→ **What to produce**
Can you extract, unchanged, every line in the records from the one containing "You are a GUI" down to the one containing "pos(326,47)", both included, leaving the pictures out?

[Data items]
^^^^^^^^

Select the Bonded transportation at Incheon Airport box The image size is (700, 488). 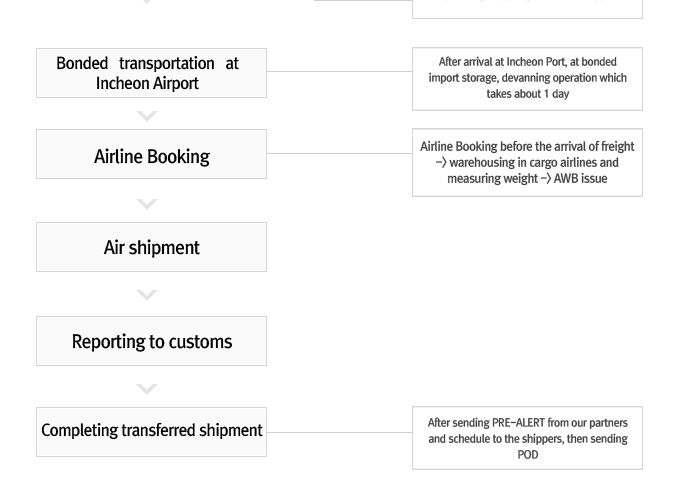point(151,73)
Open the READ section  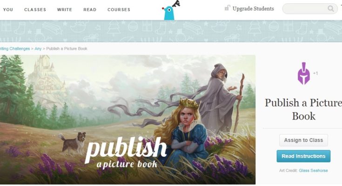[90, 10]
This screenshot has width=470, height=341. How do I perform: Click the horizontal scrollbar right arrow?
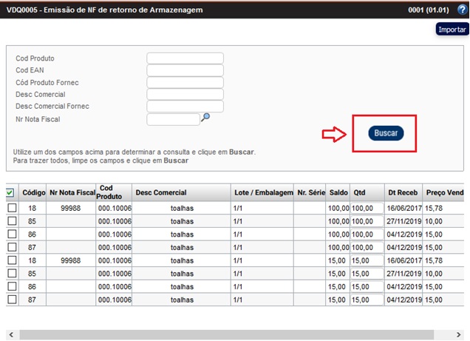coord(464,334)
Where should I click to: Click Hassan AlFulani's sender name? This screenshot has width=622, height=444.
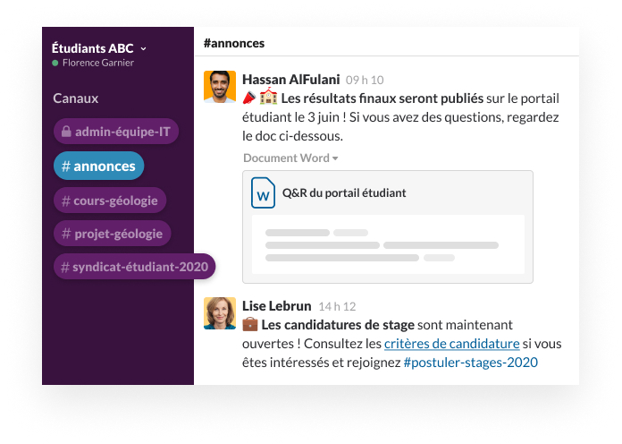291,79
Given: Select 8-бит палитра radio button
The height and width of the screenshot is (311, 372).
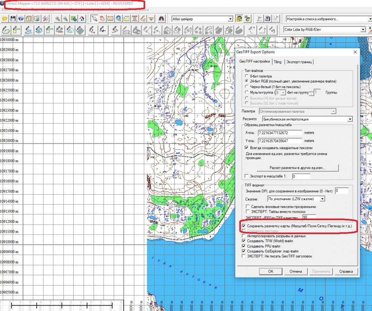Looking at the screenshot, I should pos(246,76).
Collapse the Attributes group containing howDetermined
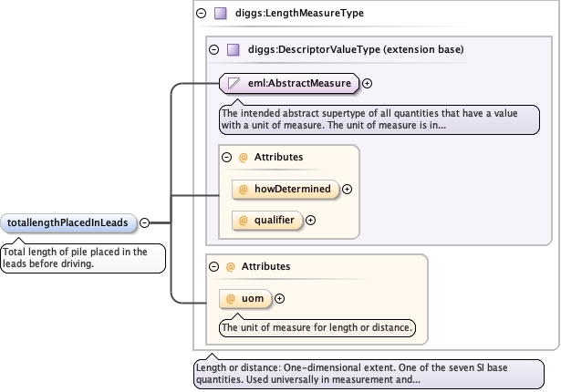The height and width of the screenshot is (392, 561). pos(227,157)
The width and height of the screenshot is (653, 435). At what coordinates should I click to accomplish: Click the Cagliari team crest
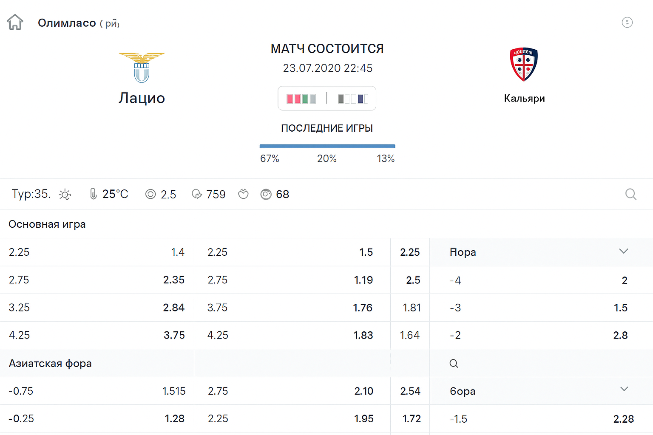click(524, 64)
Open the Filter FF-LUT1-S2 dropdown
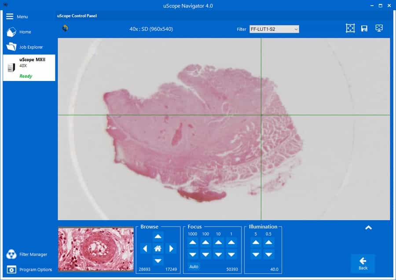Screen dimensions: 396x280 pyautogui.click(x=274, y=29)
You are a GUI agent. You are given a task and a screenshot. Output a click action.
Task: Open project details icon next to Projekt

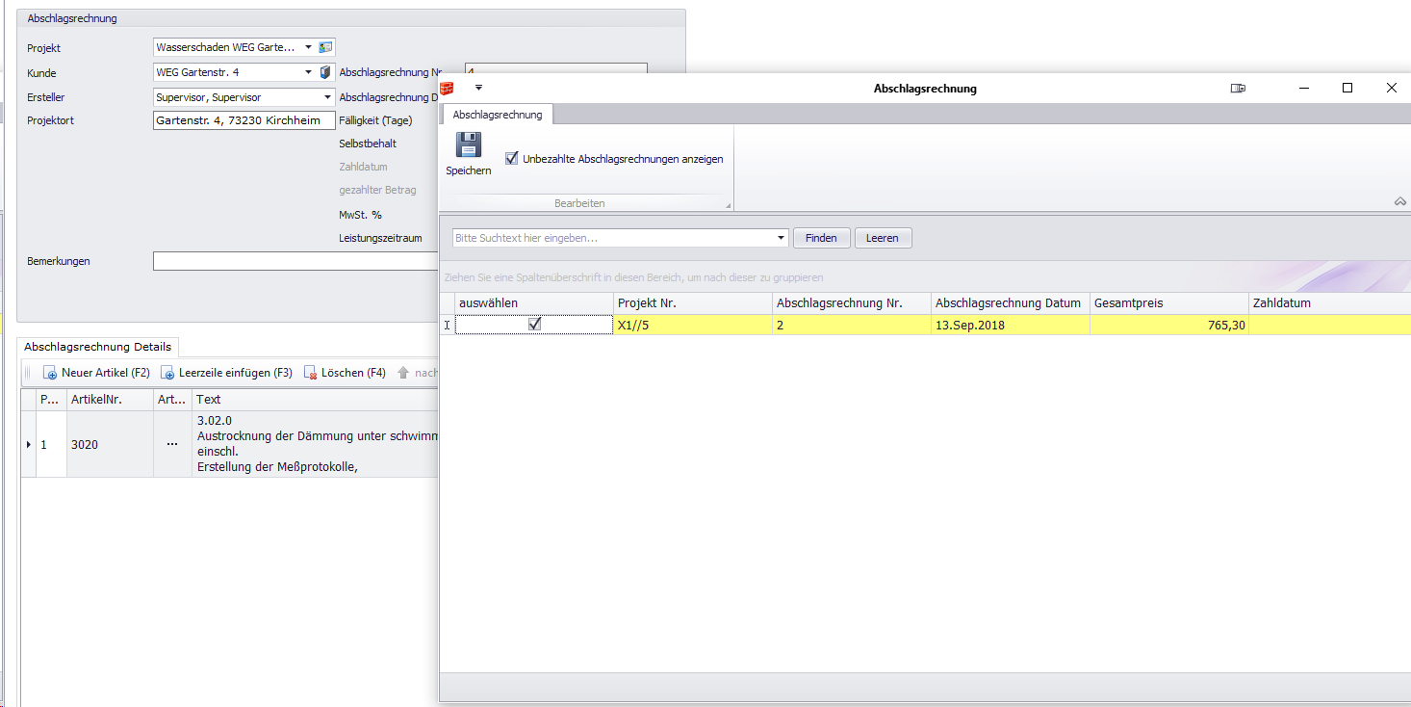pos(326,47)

^^^^^^^^

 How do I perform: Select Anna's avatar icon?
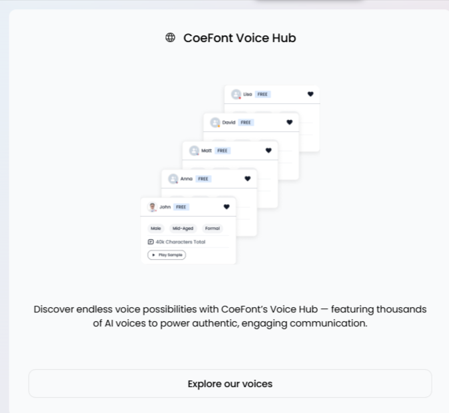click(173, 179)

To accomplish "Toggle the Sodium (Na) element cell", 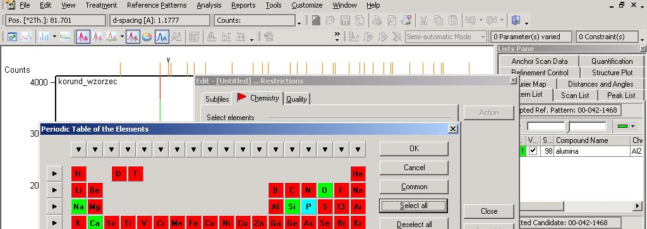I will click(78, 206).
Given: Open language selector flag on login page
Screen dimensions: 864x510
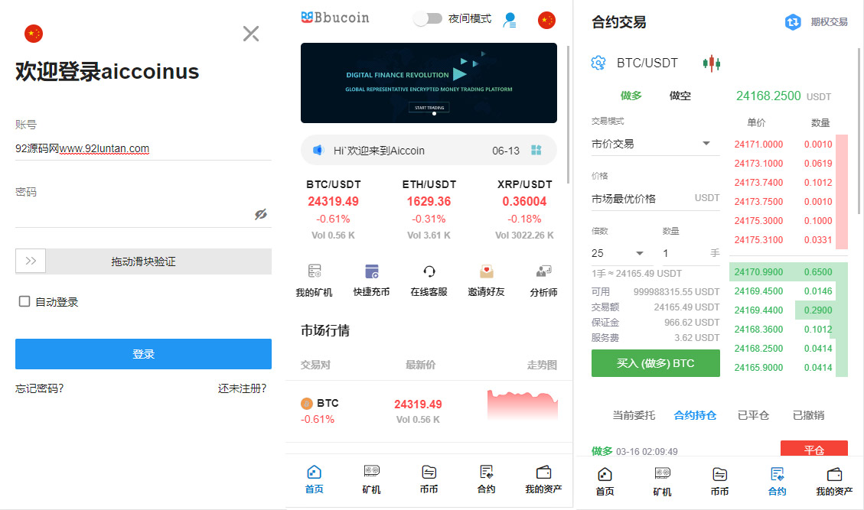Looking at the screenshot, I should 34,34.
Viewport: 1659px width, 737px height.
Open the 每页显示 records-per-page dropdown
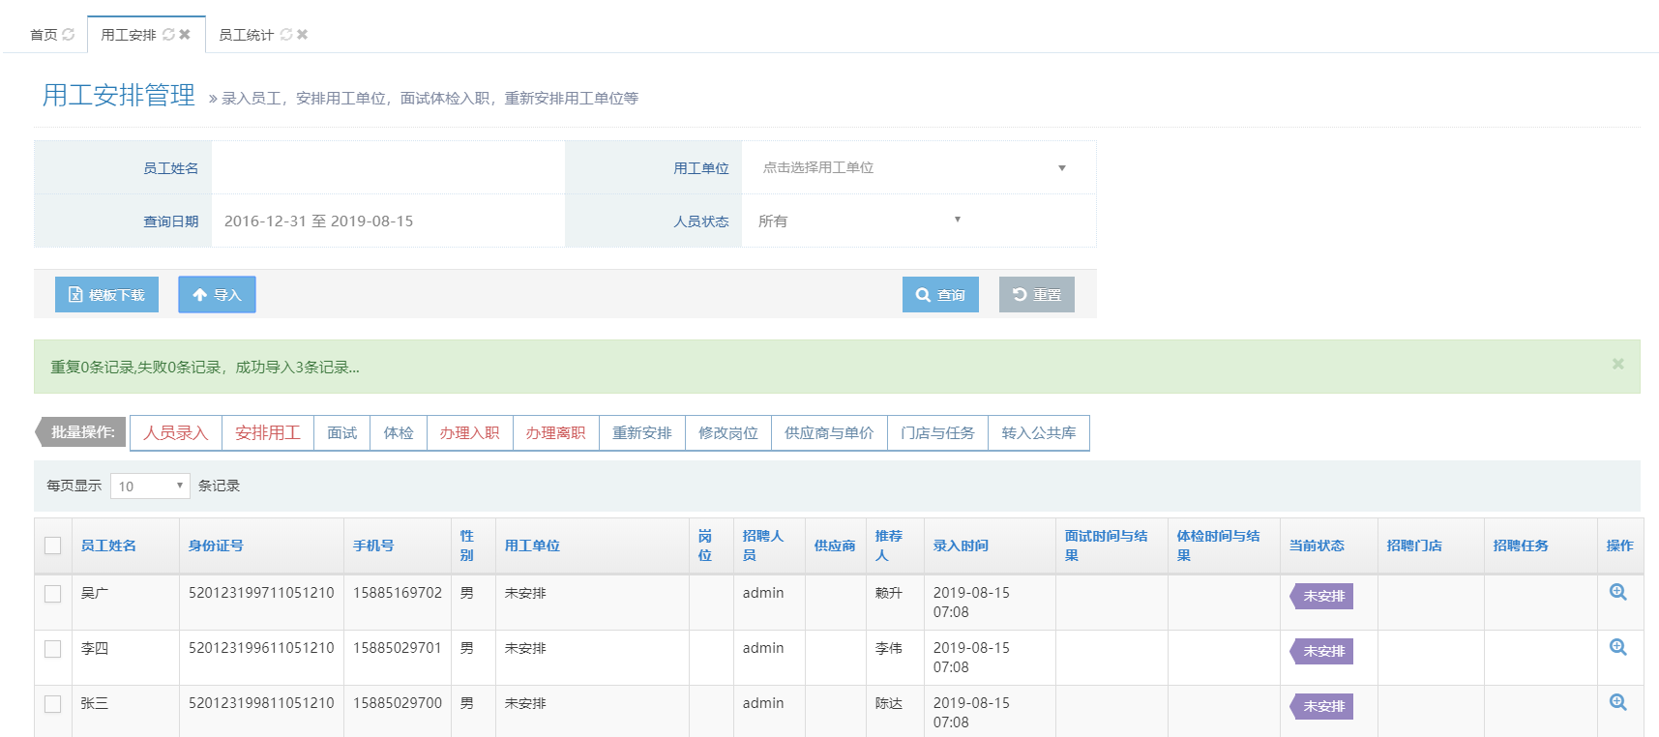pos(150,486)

^^^^^^^^

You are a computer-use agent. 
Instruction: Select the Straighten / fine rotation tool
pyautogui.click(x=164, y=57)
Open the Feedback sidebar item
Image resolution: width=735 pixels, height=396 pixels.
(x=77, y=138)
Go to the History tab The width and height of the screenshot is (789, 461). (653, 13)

^^^^^^^^

→ **Right answer**
You are a GUI agent. You are given a task and a screenshot. Output a click action.
Task: Open project details icon next to Projekt

pos(326,47)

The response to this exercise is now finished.